Examination of the Use of Fire Dynamics Analysis Techniques With Furniture Fueled Fires
(NIJ Award No. 2017-DN-BX-0163)
Computational models are increasingly relied upon in fire investigations, as part of the scientific method, to analyze data or to test hypotheses. The models can be used to qualitatively to gain insight on fire phenomena or fire-induced fluid flows. The models can also be used for quantitative analysis if an appropriate range of uncertainty is included. Model results, much like measurements, have varying degrees of uncertainty that can be affected as much by limitations of the model as well as unknowns in the model input parameters.

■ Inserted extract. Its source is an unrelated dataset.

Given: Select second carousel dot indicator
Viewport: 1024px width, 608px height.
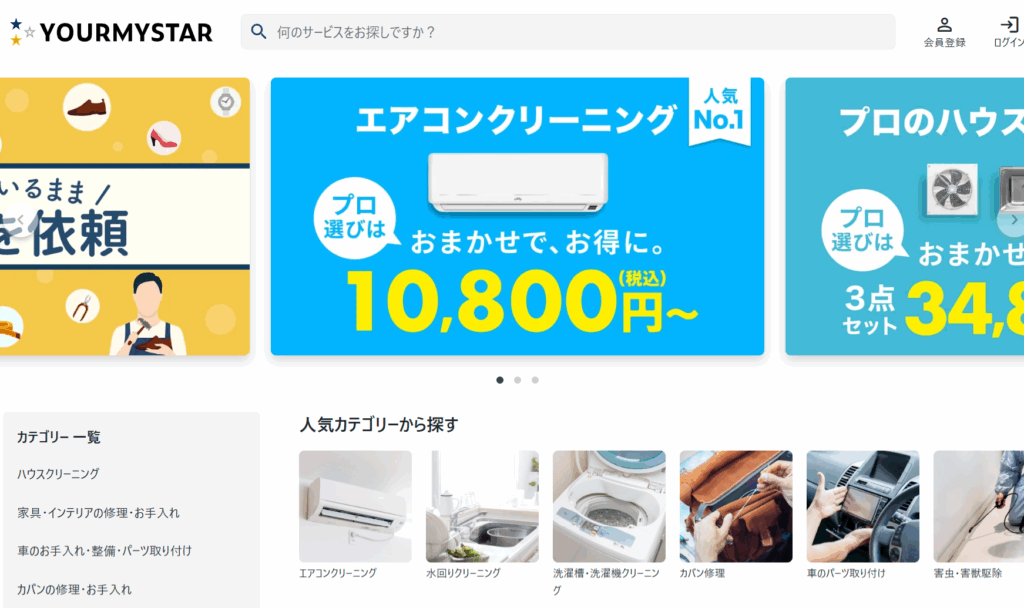Looking at the screenshot, I should [x=517, y=380].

Understanding of the limitations, accuracy, and inherent uncertainties in each model is primarily based on fire measurements generated with well-characterized and, in many cases, steady-state heat sources, such as natural gas-fueled burners or liquid hydrocarbon pool fires. However in practice, the fires that are investigated are often fueled by natural and synthetic solid materials. These fuels are three-dimensional (as opposed to a two-dimensional burner surface), and the foam plastics used in furnishings tend to drip and flow during burning. Fires with these fuels are characterized by non-steady burning where rapid transitions in energy and fuel output are possible.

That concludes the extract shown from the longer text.